• **DOCUMENT TEXT**:
↓

No, No. . . Not the 'Blue Danube'. . .

Ninja filmmakers from olden times.

Subscribing to streaming services is a great blessing, especially if you ignore the suggestions made by the service in question. No, I don't want to watch Superman IV: The Quest for Peace. It's a really bad film. What else have you got? Aha, here's an intriguing blast from the past, curiously misplaced under 'musicals'. . .

Film: Salome, Where She Danced

Starring: Yvonne de Carlo and other people who should've known better.

Written by: Laurence Stallings, holder of the Croix de Guerre, Silver Star, and a Photoplay Gold Medal. (He really should've known better.)

Directed by: Charles Lamont, prolific director responsible for Ma and Pa Kettle movies and at least one starring Francis, the Talking Mule.

Year: 1945.

Studio: Universal

Why I Watched This Film: Yvonne de Carlo. The title's promise: that there would be a hootchy-kootchy dance in there somewhere. In this respect, the film did not disappoint.

You do not watch Salome, Where She Danced. You live it. Therefore, I shall try to recreate the experience of an hour and a half in a far, strange country. Think the Coen Brothers, without their musical taste. There. Let the games begin.

Oh, I Wish This Film Wasn't in the Land of Cotton. . .

The description said this film was loosely based on the life of Lola Montez. Define 'loosely'. It also speaks, this description, of Austro-Hungarian intrigue and the Wild West. So imagine the shock when the opening music swells up, playing Dixie. What the. . . ?

Why are we at Appomattox? And why is Robert E Lee in this picture? Oh, so we can meet some of the main players. Jim Steed (Rod Cameron, deceptively billed as the leading man), hard-bitten, wisecracking reporter for Frank Leslie's Illustrated Newspaper1, is covering the surrender that ends the Civil War. Count von Bohlen (Albert Dekker, from an old Dutch New York family) is a Prussian observer. Why is he so arrogant? Oh, it's 1945. Prussians=Nazis in Pickelhauben. We don't like von Bohlen: he must be a Bad Guy. We're not so sure about Cleve Blunt (David Bruce). Blunt is gorgeous and blond, but he's full of it. He tells General Lee that no, he isn't going to go home to his Virginia plantation and build a lasting peace. He's going to go West, and keep fighting. He swaggers away from this sentimental setting of The Night They Drove Old Dixie Down.

↑

• **TASK LIST**:
A) Answer these questions from the film review above:
(i) In what year was the film released?
(ii) Which studio made it?
(iii) Which actor plays Count von Bohlen?
B) In the film review above, retype the passage from "Ninja filmmakers from" to "should've known better.)".

• **DATASET SECTION**:
↓

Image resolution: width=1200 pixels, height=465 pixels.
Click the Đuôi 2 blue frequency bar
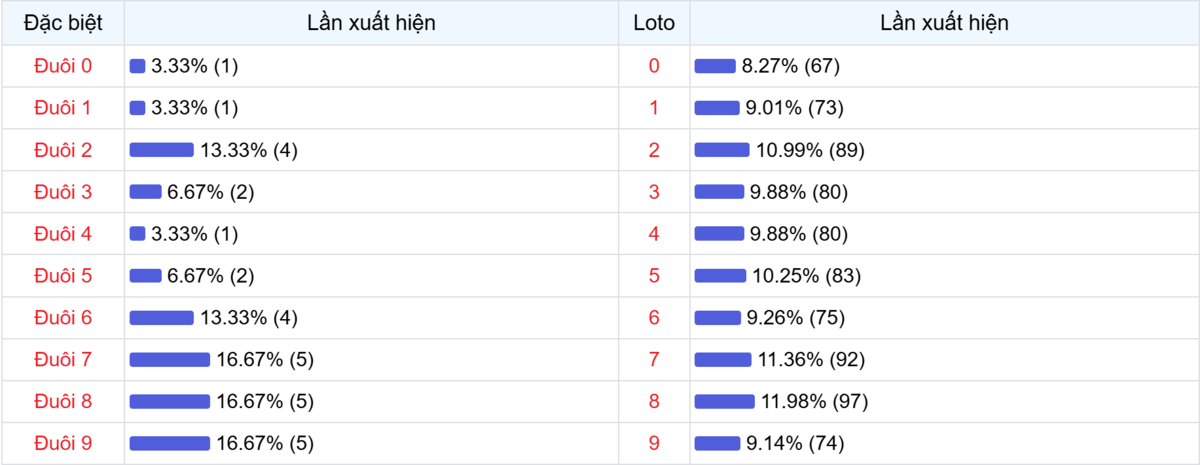click(x=161, y=150)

↑

• **TASK-BY-TASK SOLUTIONS**:
A)
(i) 1945
(ii) Universal
(iii) Albert Dekker

B)
Ninja filmmakers from olden times.

Subscribing to streaming services is a great blessing, especially if you ignore the suggestions made by the service in question. No, I don't want to watch Superman IV: The Quest for Peace. It's a really bad film. What else have you got? Aha, here's an intriguing blast from the past, curiously misplaced under 'musicals'. . .

Film: Salome, Where She Danced

Starring: Yvonne de Carlo and other people who should've known better.

Written by: Laurence Stallings, holder of the Croix de Guerre, Silver Star, and a Photoplay Gold Medal. (He really should've known better.)